总结一下，procresize函数主要做了以下工作：

根据传入的 nproc 参数，创建这么多 P，要么复用原来的P，要么新建
初次启动时，该函数完成了 M0 与 P0 的关联
检查 allp 列表，将所有空闲的 P 放入全局空闲 P 列表，返回所有可运行的 P 列表

这里面有一个关键函数acquirep，即关联 P 和 M，需要详细看一下：

// src/runtime/proc.go#L5088
// Associate p and the current m.
// 关联 P 到当前的 M
func acquirep(pp *p) {
	// wirep 执行真正的关联
	wirep(pp)
  // 整理mcache
	pp.mcache.prepareForSweep()
	// ......
}

可以看到，执行关联的是wirep函数，继续往下看：

// src/runtime/proc.go
func wirep(pp *p) {
	gp := getg()

	if gp.m.p != 0 {
		throw("wirep: already in go")
	}
	if pp.m != 0 || pp.status != _Pidle {
		id := int64(0)
		if pp.m != 0 {
			id = pp.m.ptr().id
		}
		print("wirep: p->m=", pp.m, "(", id, ") p->status=", pp.status, "\n")
		throw("wirep: invalid p state")
	}
  // 将 P / M 相互引用，并设置 P 为 _Prunning
	gp.m.p.set(pp)
	pp.m.set(gp.m)
	pp.status = _Prunning
}

到此，procresize函数就分析结束了。从调度器的初始化来说，工作已经完成了。
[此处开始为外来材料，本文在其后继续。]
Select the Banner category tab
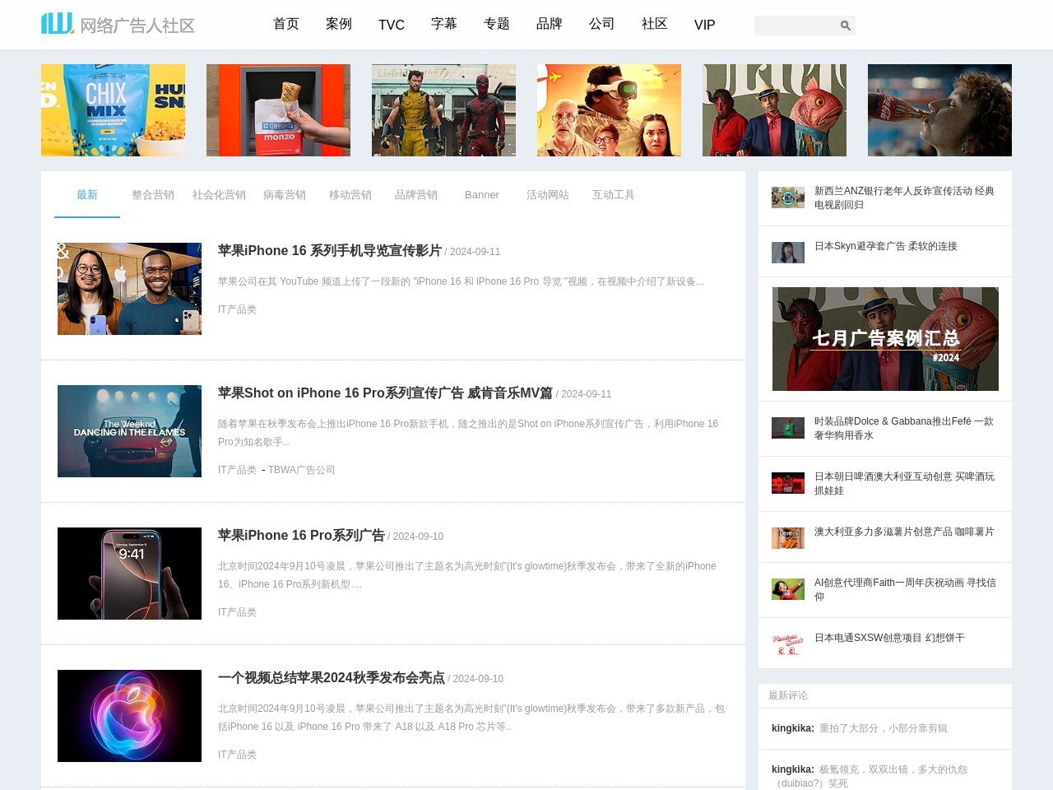1053x790 pixels. pyautogui.click(x=482, y=195)
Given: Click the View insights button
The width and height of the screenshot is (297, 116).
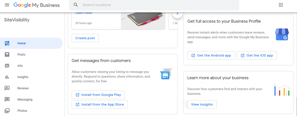Looking at the screenshot, I should [202, 104].
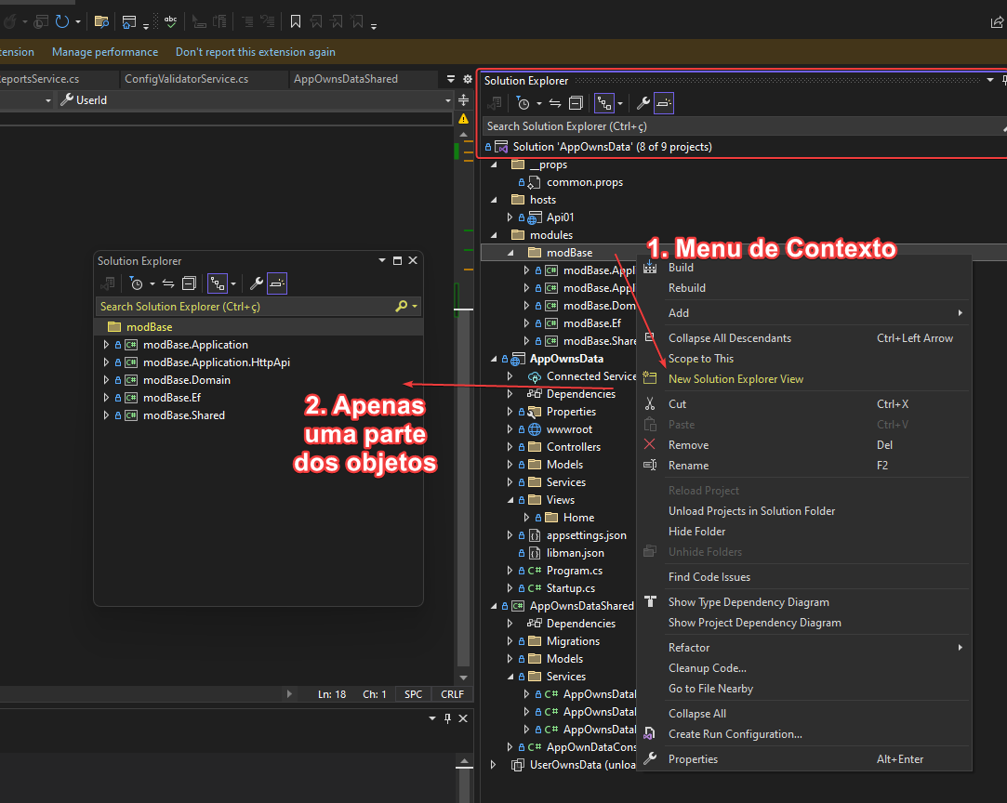
Task: Click the Sync with Active Document icon
Action: pyautogui.click(x=555, y=102)
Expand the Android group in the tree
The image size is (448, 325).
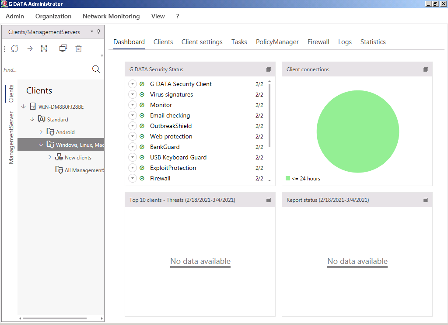[x=41, y=132]
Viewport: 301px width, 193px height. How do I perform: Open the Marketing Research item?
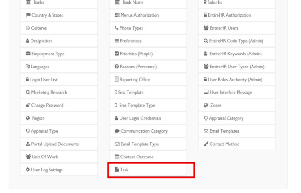pyautogui.click(x=59, y=92)
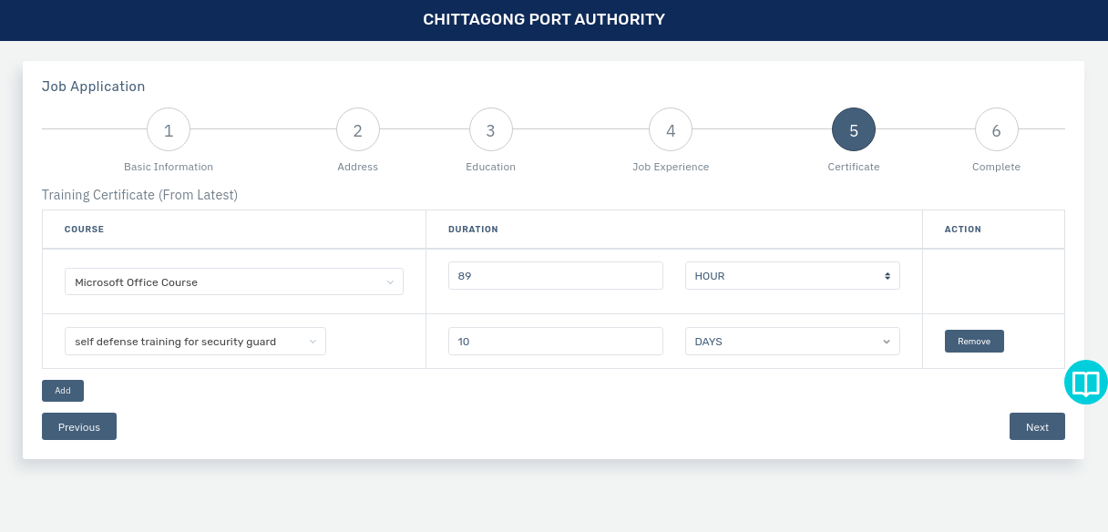
Task: Expand the Microsoft Office Course dropdown
Action: pos(234,281)
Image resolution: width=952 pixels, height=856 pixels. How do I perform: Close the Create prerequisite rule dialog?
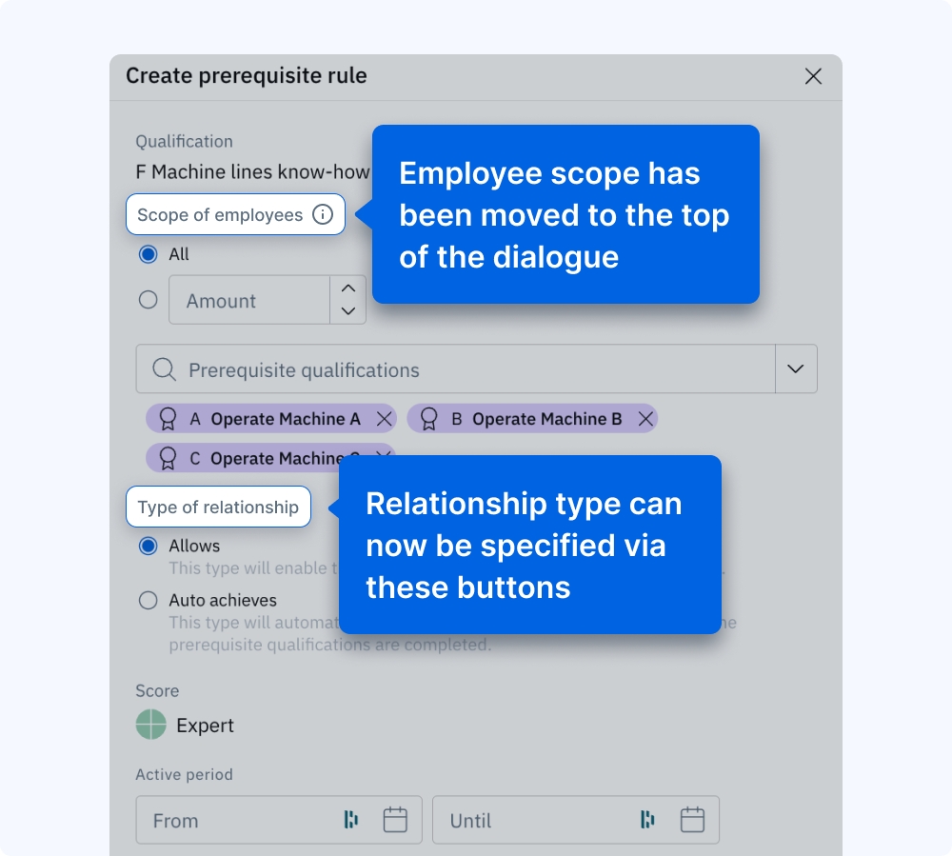[813, 76]
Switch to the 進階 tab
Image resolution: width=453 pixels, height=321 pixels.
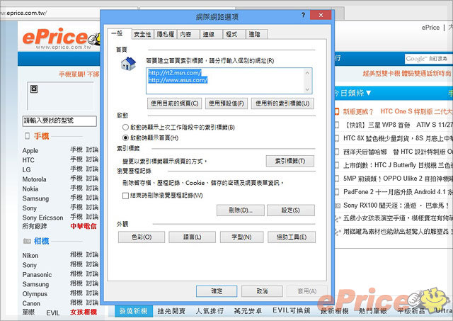(253, 33)
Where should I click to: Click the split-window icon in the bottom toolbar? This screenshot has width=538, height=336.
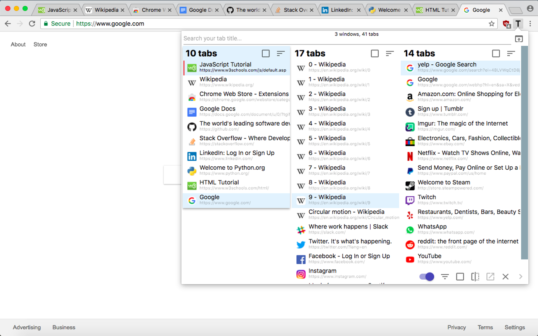tap(475, 276)
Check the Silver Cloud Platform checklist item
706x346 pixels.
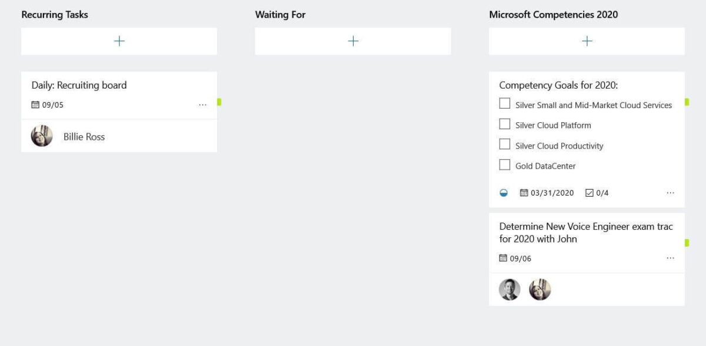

这里引用下阿波张公众号的文章对该函数的总结，很简洁清楚。

使用 make([]*p, nprocs) 初始化全局变量 allp，即 allp = make([]*p, nprocs)

循环创建并初始化 nprocs 个 p 结构体对象并依次保存在 allp 切片之中

把 m0 和 allp[0] 绑定在一起，即 m0.p = allp[0]，allp[0].m = m0

把除了 allp[0] 之外的所有 p 放入到全局变量 sched 的 pidle 空闲队列之中

关于第四点特别说明下，从代码看，对于非空闲的 P，该函数将其生成一个链表，并返回给调用者。

但实际上，schedinit函数对procresize的调用并没有关心其结果，如下：

// src/runtime/proc.go	
	if procresize(procs) != nil {
		throw("unknown runnable goroutine during bootstrap")
	}

所以，初始化的时候，procresize 就是将除 allp[0] 之外的所有 P 都放入了全局空闲 P 列表。

其他说明

通过上面对 go 1.20.3 版本源码的分析，做进一步的说明。

参考资料 2 中，作者所使用的源码是go 1.9.2，新建的 P 的初始状态为_Pgcstop状态，但是在go 1.20.3版本中，新建的 P 初始状态为_Pidle。